I think that you only have to worry about parasites in fish from the Pacific Northwest. If it from stream anywhere else you should be fine. I would probably let it thaw some before feeding it. The only frozen meat I feed my dogs is ground meat and liver/organs for Lola because she wouldn't eat them otherwise.


----------



## Sasha1/2 (Dec 22, 2011)

My intent is to defrost the fish. Do I remove the bones?


----------



## vanchica (Feb 3, 2012)

I would- best to probably just slice the sides off the spine so you end up with two long flat fillets- you will miss the bones that way


----------



## Kathyy (Jun 15, 2008)

I leave the bones in. Whole sardines were Max's very first whole prey with blood, brain and all the rest of the animal. I also cut those 3 ounce sardines in half and introduced them a little at a time. If trout is new he may not want to eat a whole meal of it. I pushed the issue with a salmon head and Max didn't eat a bite of food for three days but he will eat a bit of new with mostly familiar food. Weird dog!


----------



## kathylcsw (Jul 4, 2011)

I leave the bones in. My dogs can crunch through pork and chicken bones so fish bones are a breeze for them.


----------



## MagicRe (Jan 8, 2010)

i leave the bones in and my dogs will eat fish if kept frozen. 
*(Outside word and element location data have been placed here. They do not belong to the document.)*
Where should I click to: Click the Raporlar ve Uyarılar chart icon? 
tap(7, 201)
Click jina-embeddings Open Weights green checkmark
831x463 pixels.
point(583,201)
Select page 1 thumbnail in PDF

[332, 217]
so they get fish-cicles...

i do not feed trout, as i live in the pacific northwest, nor do i feed raw salmon to them.

farmed trout and farmed salmon or steelhead are useless as far as nutrients are concerned...

if you can get your hands on sardines, herring, mackerel or anchovies or smelts....you're golden for omega 3.


----------



## wolfsnaps (Apr 27, 2007)

I live in Pennsylvania. My husband and his buddies went camping a few years ago. They were dressing their freshly caught trout and saw parasites. Yech, how gross. I think they were flukes or something. I am a little weary to feed them now


----------



## Sasha1/2 (Dec 22, 2011)

This trout is freezer burned. It was in a deep freeze for a year. I'm guessing that would kill any parasites, but I'll throw it out to be safe.


----------



## Sibe (Nov 21, 2010)

No reason to remove the bones. I'd feed it. If your dog isn't understanding, maybe some deep slices to get it started. You only need to worry about fish from the Pacific NW.


----------